START Source passage

Beset by long-standing manufacturing problems, tightening global credit markets and negative publicity from some technical glitches with its so-called very light jets, the Albuquerque, N.M., company earlier this month temporarily failed to pay its 1,100 employees.

Eclipse builds six-seat aircraft aimed at private pilots, as well as what the company hoped would become a viable industry of air-taxi operators.

As part of the Chapter 11 proceeding in U.S. Bankruptcy Court in Delaware, Europe’s ETIRC Aviation, which holds nearly 65 percent of the closely held company’s shares, indicated it plans to continue manufacturing operations as it moves to acquire Eclipse’s assets.

ETIRC also is expected to be part of a group of existing shareholders and note holders planning to provide interim financing.

Other makers of small airplanes also have suffered from a softening market. Textron’s Cessna Aircraft and Hawker Beechcraft previously announced hundreds of layoffs, as they race to cope with the downturn.

On Tuesday, a spokesman for Teledyne Technologies, a major supplier of piston-powered engines for small private planes, said about 15 percent of the 700-person work force at its engine-making unit has been laid off in the past two months.

The unit also closed for all of this holiday-shortened week as a cost-saving move, according to the spokesman. Teledyne started seeing a significant order decline in October.

END Source passage
START Source data

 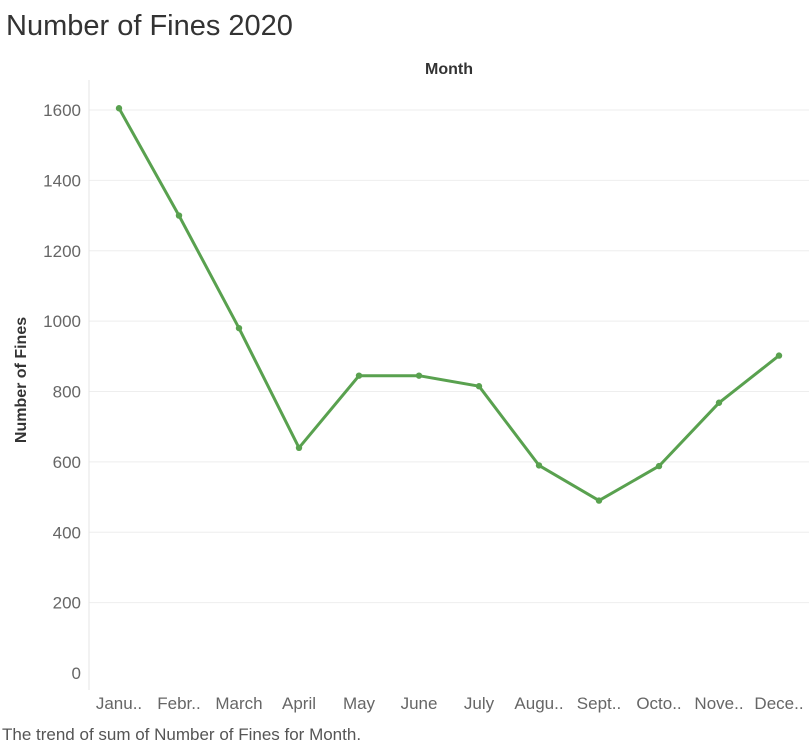 I want to click on x-tick-label: June, so click(x=420, y=704).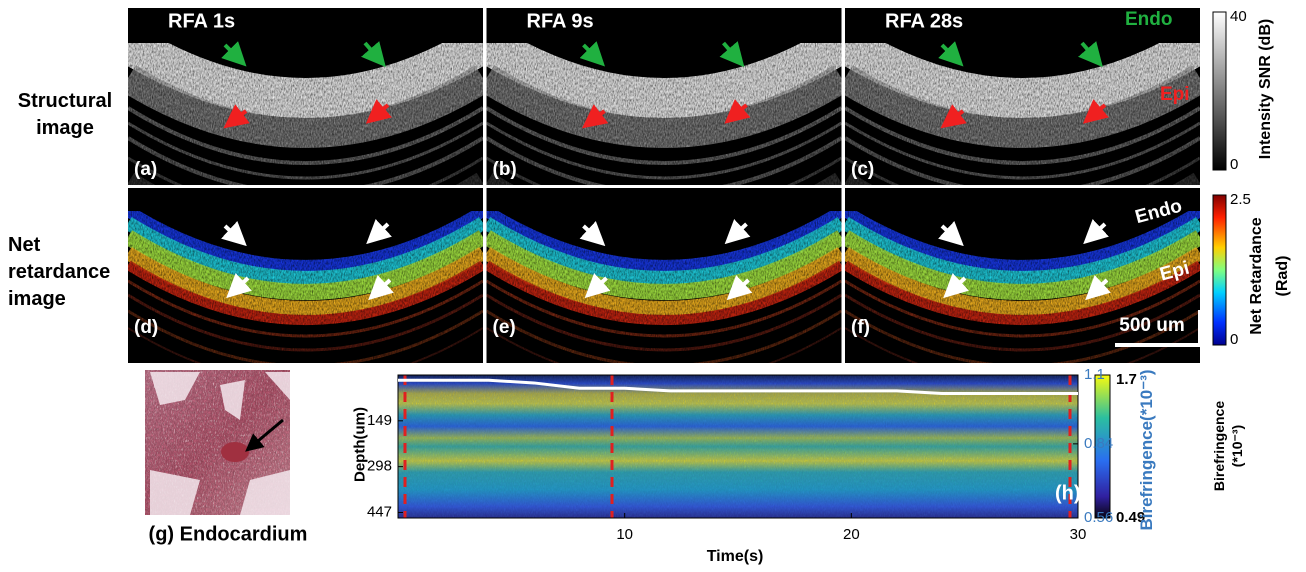 The image size is (1306, 572). I want to click on y2-axis-label: Birefringence(*10⁻³), so click(1146, 450).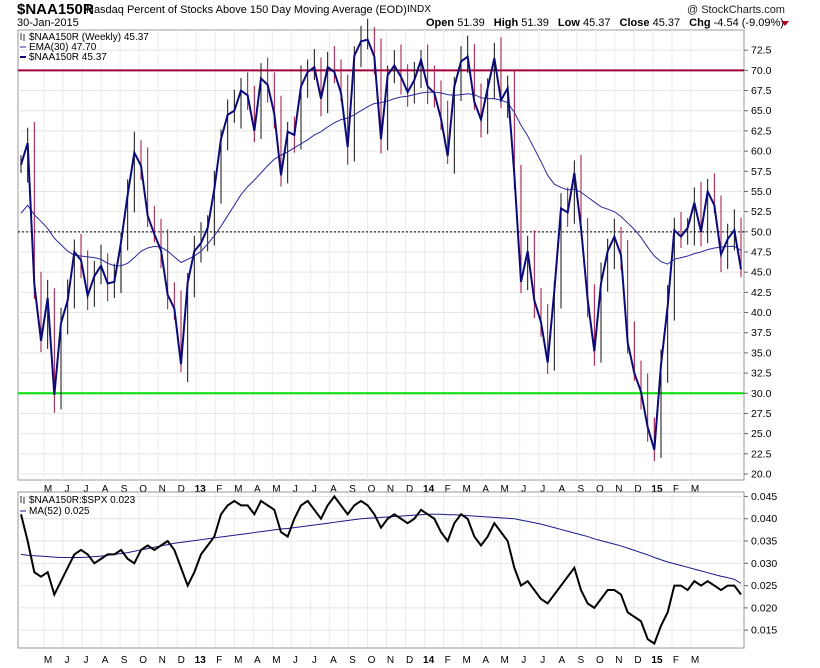 This screenshot has width=820, height=668. What do you see at coordinates (82, 500) in the screenshot?
I see `ratio-legend-entry: $NAA150R:$SPX 0.023` at bounding box center [82, 500].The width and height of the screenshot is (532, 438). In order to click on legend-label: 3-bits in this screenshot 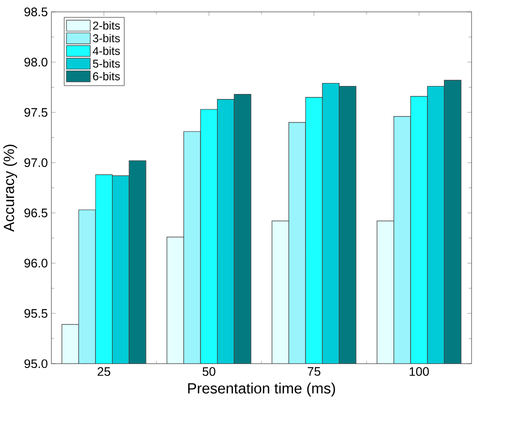, I will do `click(106, 38)`.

END Source data

__Tasks to complete__.
1. Reproduce the Eclipse bankruptcy report from "The unit also" through "decline in October.", replacing "spokesman" with "representative".
2. Extend the Eclipse bankruptcy report with new text that begins after its final sentence.

__Answers__.
1.
The unit also closed for all of this holiday-shortened week as a cost-saving move, according to the representative. Teledyne started seeing a significant order decline in October.

2.
Some industry officials speculated for months that Eclipse’s ambitious production plans and subsequent delays had drained its cash reserves, even as the company scrambled to line up new financing by looking to European and Russian investors. Through it all, Eclipse said it maintained a hefty order backlog of some 2,000 planes and was pushing to ramp up sales in Europe.

But earlier this year, newly installed Chief Executive Roel Pieper indicated the goal was to become cash-flow positive by next spring while producing significantly fewer planes per month than initially planned.

In July, Pieper succeeded Vern Raburn, the charismatic former software executive who founded Eclipse and led the way with innovative aircraft design and manufacturing systems. But Raburn stumbled with his plans to build a powerful six-seat personal jet featuring advanced computers designed to take much of the work out of flying.